:: Teks Halaman

Eduardus Fromotius Lebe
Eduardus Fromotius Lebe Dosen

Menulis itu mengadministrasikan pikiran secara sistematis, logis, dan dapat dipertanggungjawabkan.

Selanjutnya

Tutup

TRADISI Pilihan

Mudik Bukan Ajang Adu Gengsi!

28 April 2022   07:31 Diperbarui: 28 April 2022   10:53 998
+
Laporkan Konten
Laporkan Akun
Kompasiana adalah platform blog. Konten ini menjadi tanggung jawab bloger dan tidak mewakili pandangan redaksi Kompas.
Lihat foto
Mudik Bukan Ajang Adu Gengsi!
Susana mudik (sumber: motorplus-online.com)

Oleh. Eduardus F. L

Para pembaca Kompasiana yang Budiman, mungkin diantara kita saat ini sedang bersiap-siap untuk mudik. Atau barangkali juga, saat ini sudah berada di kampung halamannya masing-masing untuk merayakan Idul Fitri bersama keluarga. Penulis mengucapkan semoga kita bisa bertemu sanak saudara dalam keadaan sehat dan bahagia.

::::
:: Bahan yang Diberikan

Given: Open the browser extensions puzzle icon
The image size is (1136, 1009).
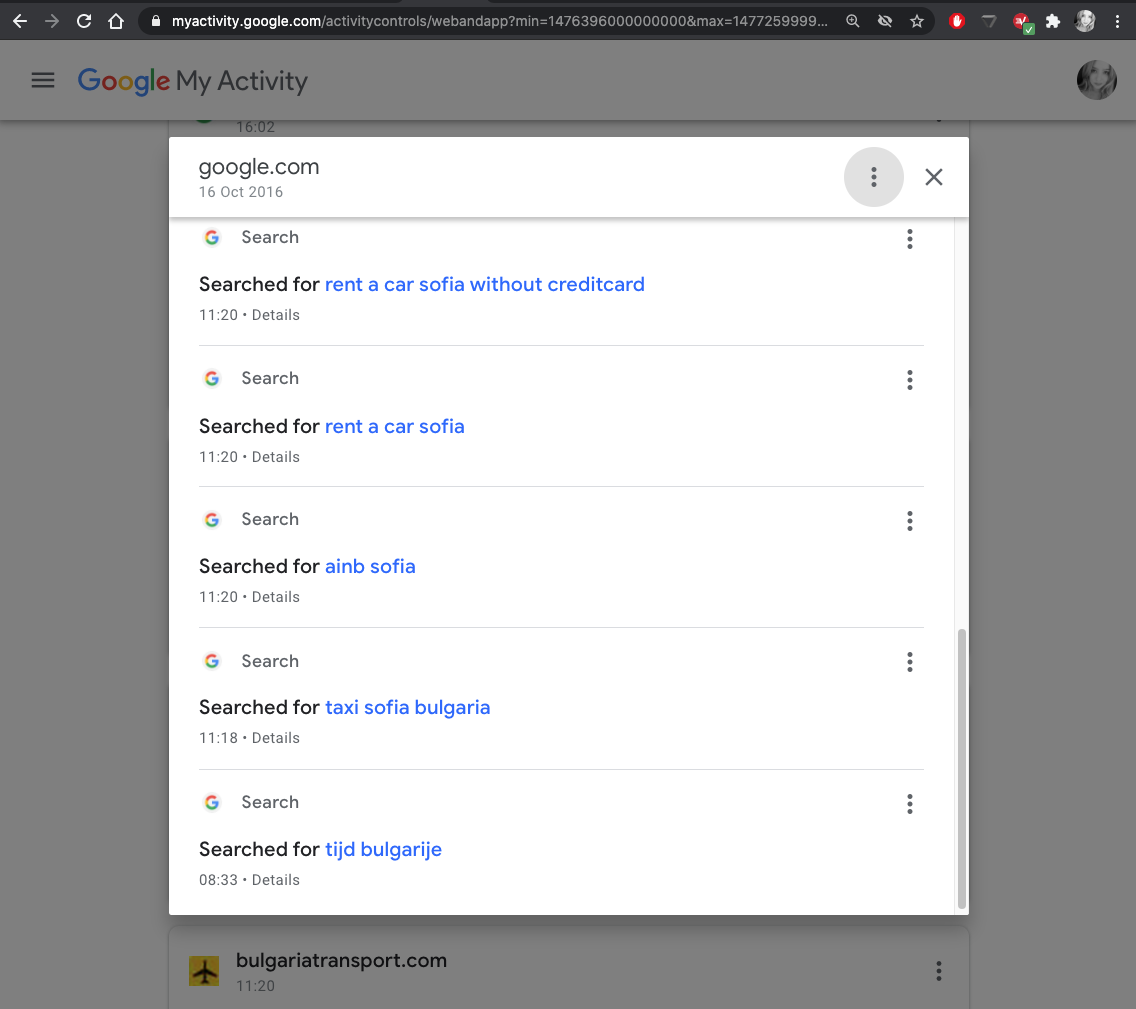Looking at the screenshot, I should click(x=1053, y=20).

::::

*Tujuan Tugas*. Lanjutkan tulisan tentang mudik Lebaran mulai dari kalimat terakhirnya. Daftar tersebut tidak dipakai sama sekali di sini.

*Hasil Latihan*.
Persis dua tahun, di masa pandemi covid 19, pemerintah melarang masyarakat untuk mudik. Hal ini dilakukan lantaran masih tingginya potensi penyebaran virus tersebut. Namun, kebijakan tersebut tidak berlaku untuk lebaran kali ini. 

Tentu kita merasa senang dengan kebijakan pemerintah tersebut. Bahkan pemerintah tidak lagi melarang kegiatan keagamaan secara massal. Akan tetapi, sebagai masyarakat kita perlu menyadari pentingnya menjaga kesehatan dengan tetap menaati protokol kesehatan. 

Mudik adalah perjalan Iman

Disadari atau tidak, mudik memiliki relevansi dengan hari raya besar agama tertentu. Setiap orang akan melakukan mudik ketika menyambut hari raya agama. Tentu hal itu bukan hanya dilakukan oleh saudara kita kaum muslim, namun juga saudara-saudara kita yang non mulim. Misalnya, mudik saat merayakan hari raya Natal oleh saudara-saudara kita umat Nasrani.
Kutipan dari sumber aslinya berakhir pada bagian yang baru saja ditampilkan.